#### [TASK TO COMPLETE]
Please copy exactly the line containing "Image resolution: width=941" and every line after it, through the last line of the records below, leaving out all pictures.

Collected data

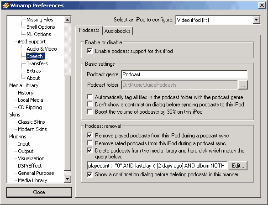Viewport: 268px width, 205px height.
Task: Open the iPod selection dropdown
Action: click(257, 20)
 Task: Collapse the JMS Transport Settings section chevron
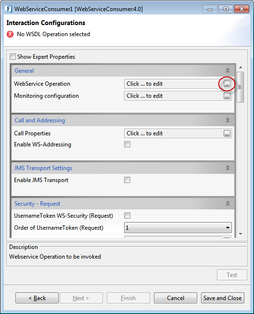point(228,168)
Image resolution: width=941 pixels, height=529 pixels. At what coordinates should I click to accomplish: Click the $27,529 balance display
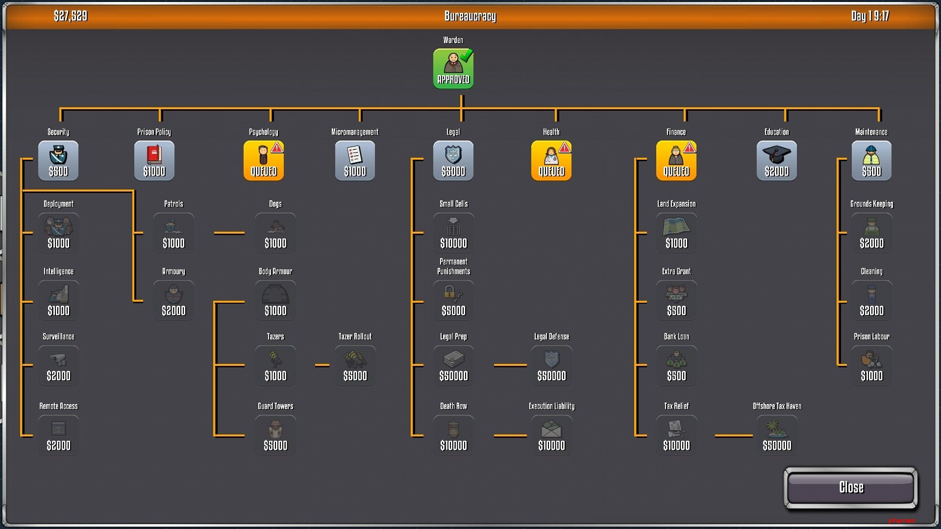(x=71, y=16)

#### [EXPECTED ANSWER]
Image resolution: width=941 pixels, height=529 pixels. At what coordinates should I click to accomplish: Click the $27,529 balance display
(x=71, y=16)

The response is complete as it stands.